----- 提供テキスト

セレモニーが終わった後、シャーマンが大量の冷えたフルーツを持ってきてくれた。
私とシャーマンとファシリティーでフルーツを囲み、食べた。
絶食後、アヤワスカ後のフルーツはそれはもう美味しく、
今まで食べたフルーツの中で一番美味しかった。
シャーマンに「どうだった?」と聞かれ、
感想とビジョンが見えなかったことを言うと残念がっていた。
ここの施設には日本人がよくアヤワスカを飲みに来るらしいが、
見えた人と見えなかった人は半々くらいらしい。
特に女性は見えることが多いらしく、楽しんで帰っていくと言う。
男性は吐きまくって地獄のまま終わることが多いらしい。
私はちょうど中間くらいか。
もう少し体の状態を万全にした方が良かったかな。

----------

作業指示: 上の提供テキストのうち、「セレモニーが終わった後、シャーマンが大量の冷えたフルーツを持ってきてくれた。」から「男性は吐きまくって地獄のまま終わることが多いらしい。」までを一字も変えずに書き写してください。

----- 提供資料

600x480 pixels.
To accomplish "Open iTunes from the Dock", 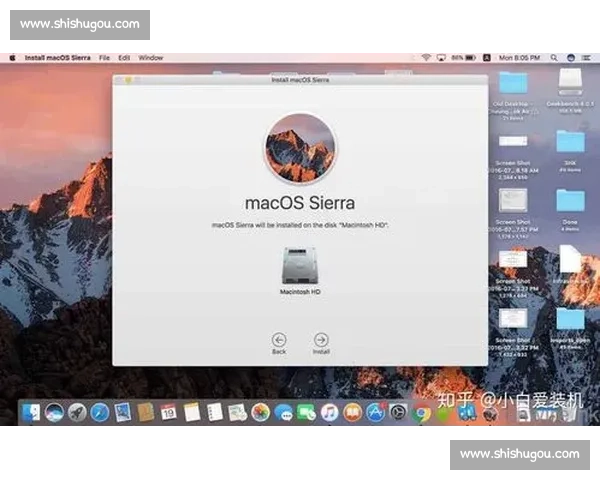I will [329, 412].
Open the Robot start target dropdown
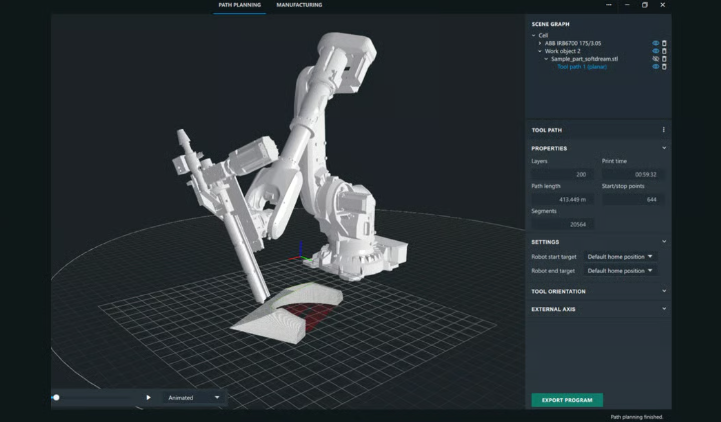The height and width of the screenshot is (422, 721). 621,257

----------

正解:
セレモニーが終わった後、シャーマンが大量の冷えたフルーツを持ってきてくれた。
私とシャーマンとファシリティーでフルーツを囲み、食べた。
絶食後、アヤワスカ後のフルーツはそれはもう美味しく、
今まで食べたフルーツの中で一番美味しかった。
シャーマンに「どうだった?」と聞かれ、
感想とビジョンが見えなかったことを言うと残念がっていた。
ここの施設には日本人がよくアヤワスカを飲みに来るらしいが、
見えた人と見えなかった人は半々くらいらしい。
特に女性は見えることが多いらしく、楽しんで帰っていくと言う。
男性は吐きまくって地獄のまま終わることが多いらしい。